Share your dilemmas and get honest opinions from other Mumsnetters.

to think that you cannot work full time and support your children's education?

463 replies

IslandGirlie · 13/12/2015 23:25

I've tried to juggle FT work and 2 DCs, they are in Reception & Y1 and failing miserably!
This month I've missed a few school request/ preps for events & kids are having to rush to get things ready for said events. Teachers sending notes to remind things..
I feel like I'm not supporting them in their school work / not spending quality time with them.
Is it possible to be on top this and work full time? School sends at lest 1 email a day!
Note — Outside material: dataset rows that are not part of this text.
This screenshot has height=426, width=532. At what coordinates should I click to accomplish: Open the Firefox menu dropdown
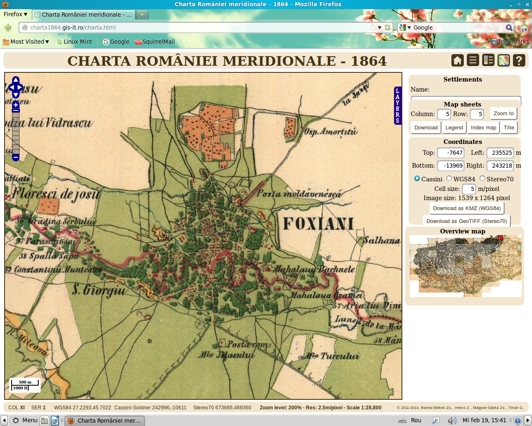pyautogui.click(x=15, y=14)
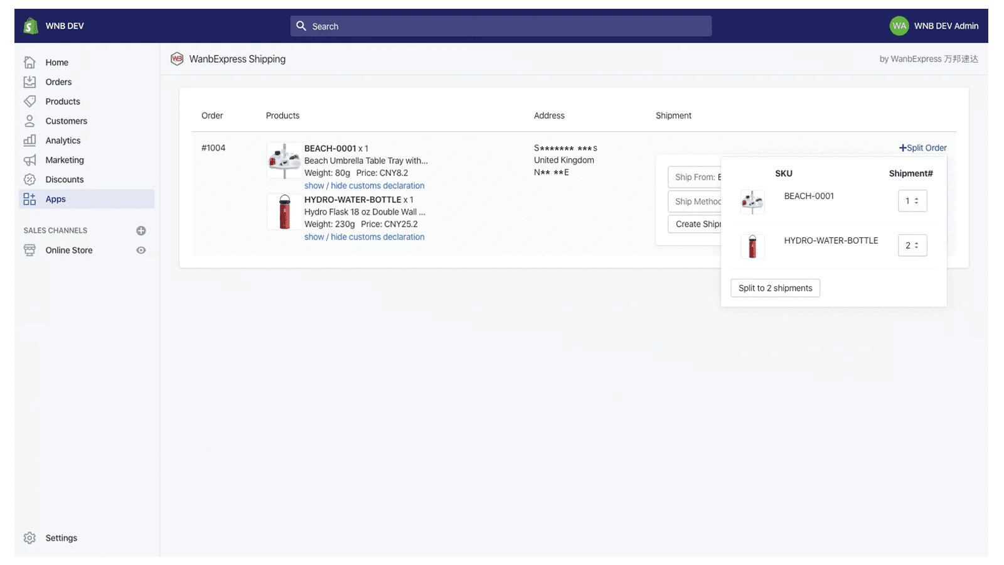Open the Home icon in sidebar

click(29, 62)
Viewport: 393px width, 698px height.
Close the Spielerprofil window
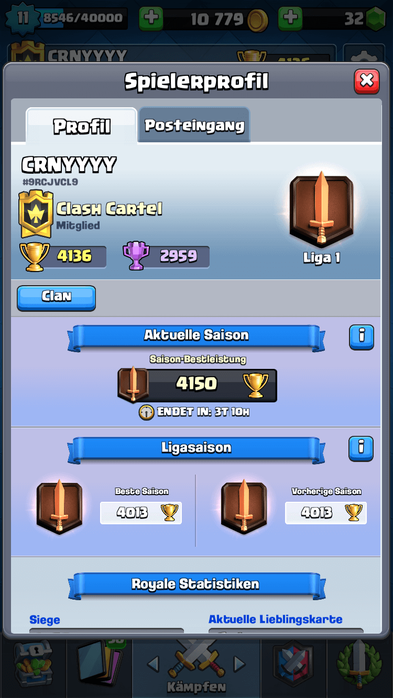[367, 81]

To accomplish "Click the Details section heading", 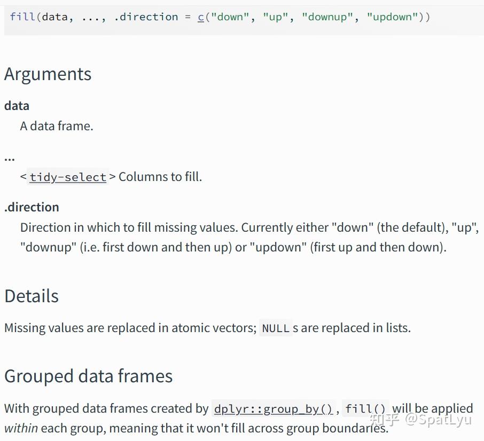I will coord(32,296).
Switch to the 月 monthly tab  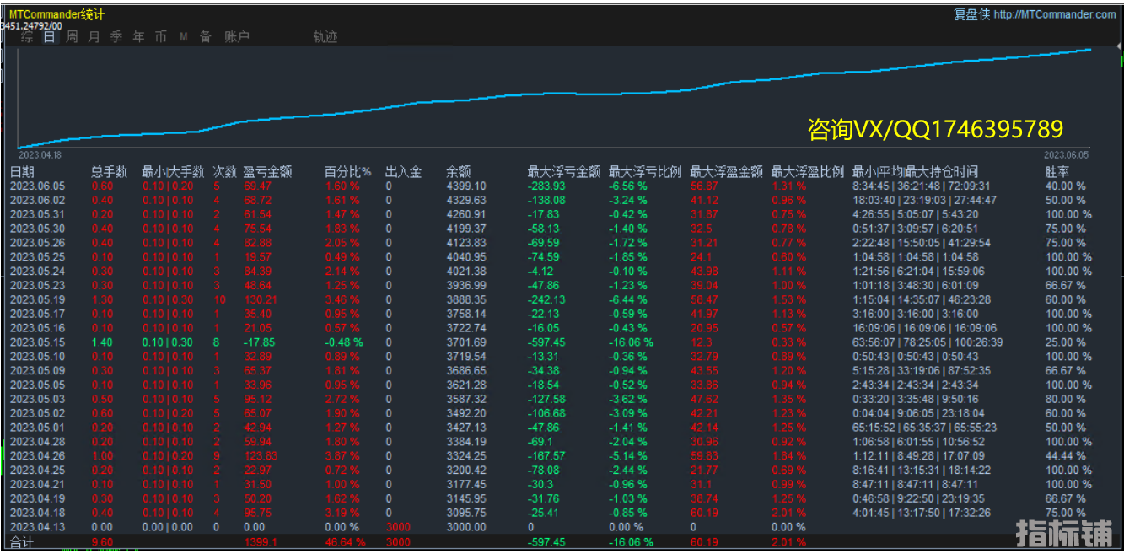[94, 37]
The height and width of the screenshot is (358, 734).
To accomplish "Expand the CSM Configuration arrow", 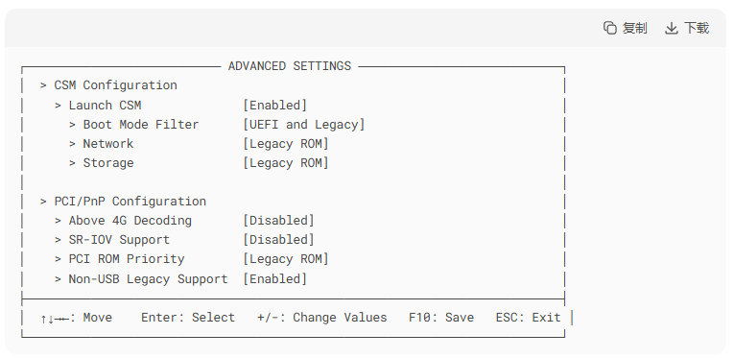I will [x=43, y=85].
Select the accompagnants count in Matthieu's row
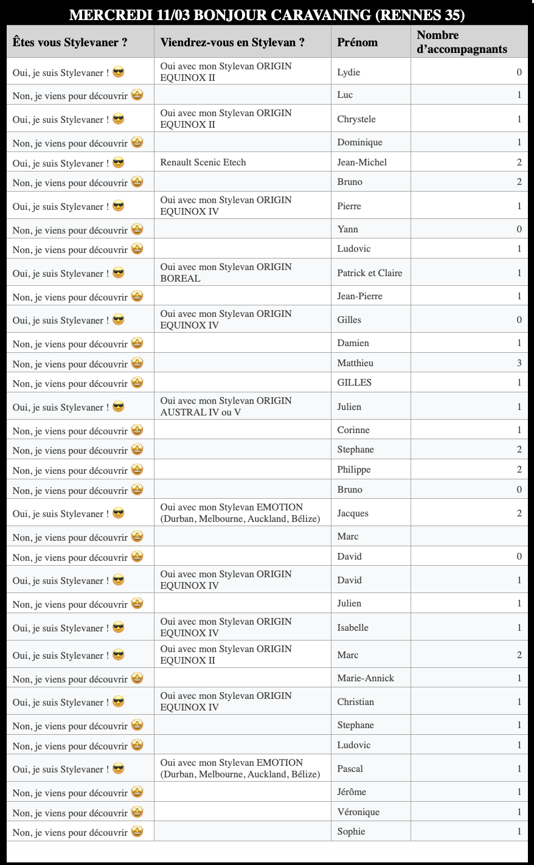Viewport: 534px width, 865px height. [x=519, y=363]
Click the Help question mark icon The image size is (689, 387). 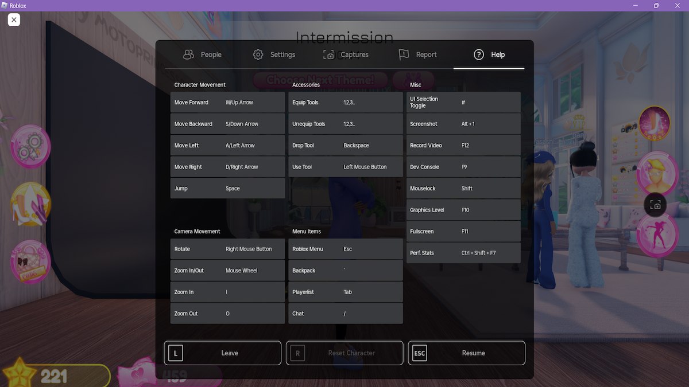[479, 54]
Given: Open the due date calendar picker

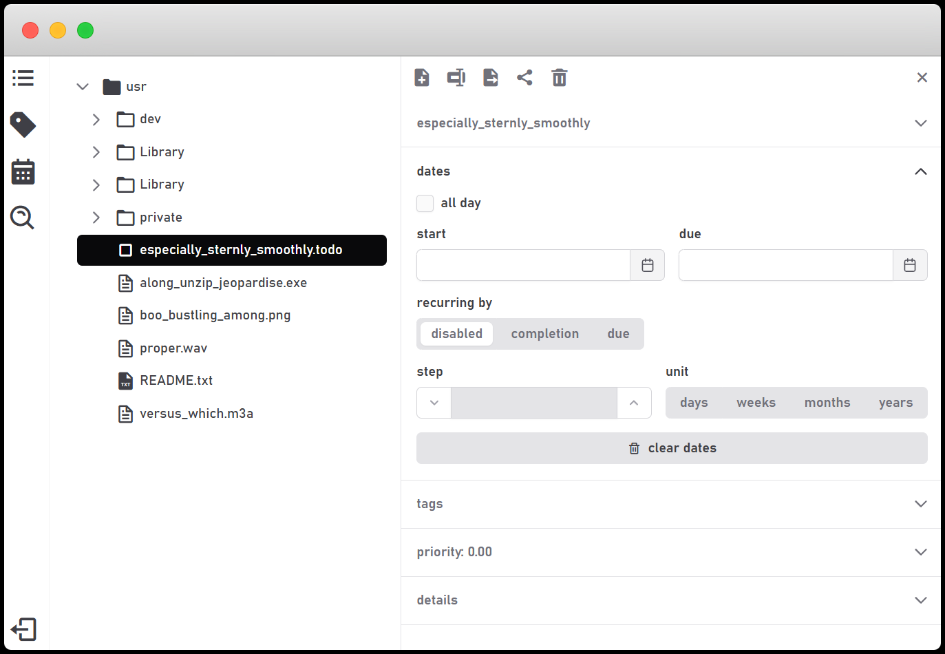Looking at the screenshot, I should (x=910, y=264).
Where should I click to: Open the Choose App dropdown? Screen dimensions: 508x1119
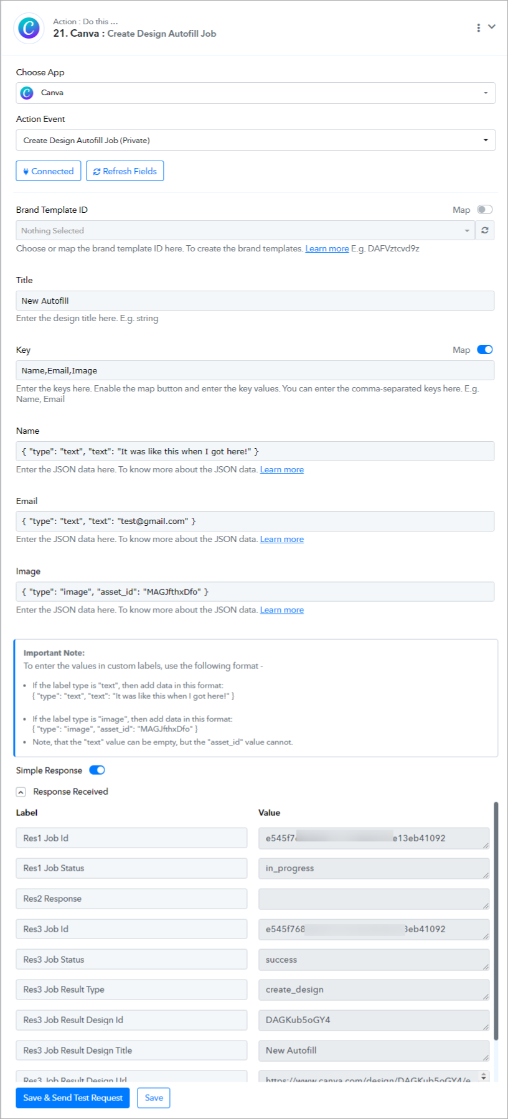tap(256, 93)
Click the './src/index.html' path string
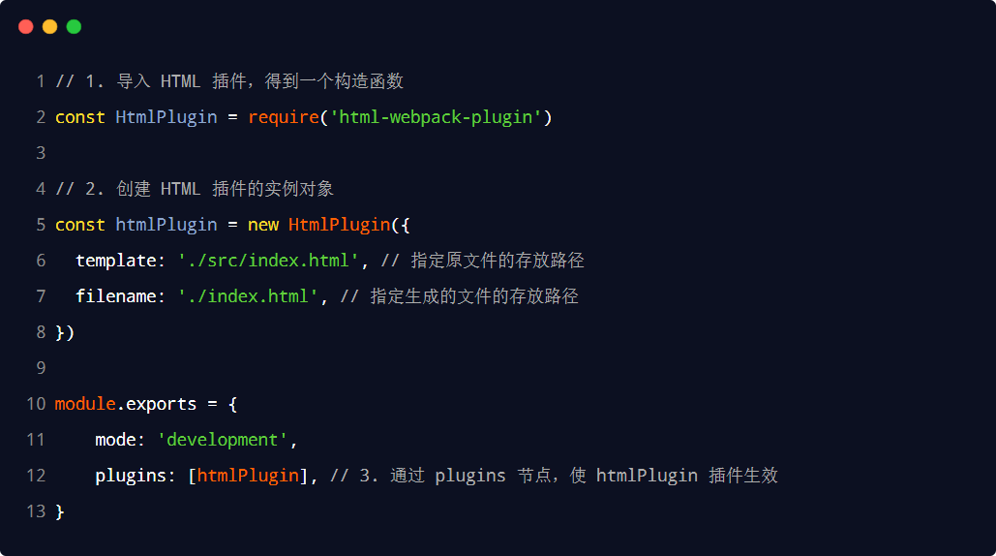The height and width of the screenshot is (556, 996). point(268,261)
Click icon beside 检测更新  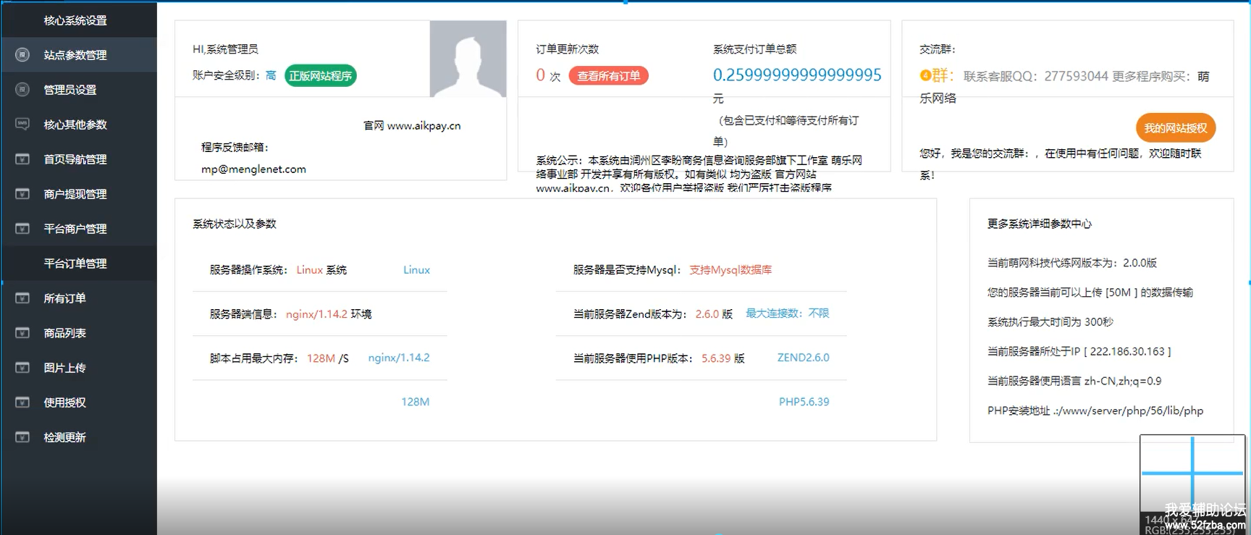[22, 437]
Most days it's two!! There's is always a leaflet in the bag..
DH works full time too and he is helpful as much as he can do. I can't stop wondering that it's not possible to work FT and support children.
How do you do it?

OP posts:
BertrandRussell · 14/12/2015 12:12

Yes, I agreed that costumes can be a pain- but surly costumes aren't required that often?

OneMoreCasualty · 14/12/2015 12:13

A couple of times a term is still a pain, BR, if not enough notice to order from eBay.

BertrandRussell · 14/12/2015 12:14

I don't understand why the sort of requests people are talking about on here would "stress or frazzle" anyone- unless it's a matter of money.Which, as I said, should be taken up with the school.

Jw35 · 14/12/2015 12:16

More people are in work now but the school hasn't caught up. I struggled with my dd in primary when I was working part time/ I did 2-6 and was always shattered in the evenings

Notimefortossers · 14/12/2015 12:21

I'm with the OP. I work part time with a lot of flexibility and it is still difficult to keep up with. DH works full time and is about as much use as a chocolate tea pot when it comes to this stuff anyway.

Our school is very demanding with this kind of thing and I have one in Yr 2 and one in Reception . . . so far I've managed not to drop the ball anywhere, but I do feel like I'm flying by the seat of my pants most days! December is the worst with charity days, christmas plays, church service's, choir performances . . . add to that the usual birthday parties, after school clubs, reading, homework and you've got yourself an organisational nightmare!

You can choose to ignore certain things. I have gotten a bit better at that with things that I think the kids really don't notice, but some things I'd feel way too guilty about missing. Like if there's an afternoon for parents to come in to share a book or whatever, I'd hate to think of her being one of the few who's mum doesn't come.

My eldest has also been on at me since Reception to come in and be a parent helper. I couldn't in Reception because my DBS hadn't cleared, and Yr 1 I was mostly having a horrendous pregnancy with DC3, so I'm trying to add that into the mix this year too :/ Oh and then they both want me to come in for lunch too and I can't even do both at the same time, because Reception and Yr 2 eat at different times!

My mum worked full time when I was growing up and I do remember feeling sad that my mum never came in for lunch or picked me up like the other mums did. And there was one horrific forgetting of a dressing up day incident that sticks in my mind! I know a lot of kids probably wouldn't be bothered but since I remember my own sadness it makes me determined not to let mine feel the same. We're all shaped by our own experiences I guess.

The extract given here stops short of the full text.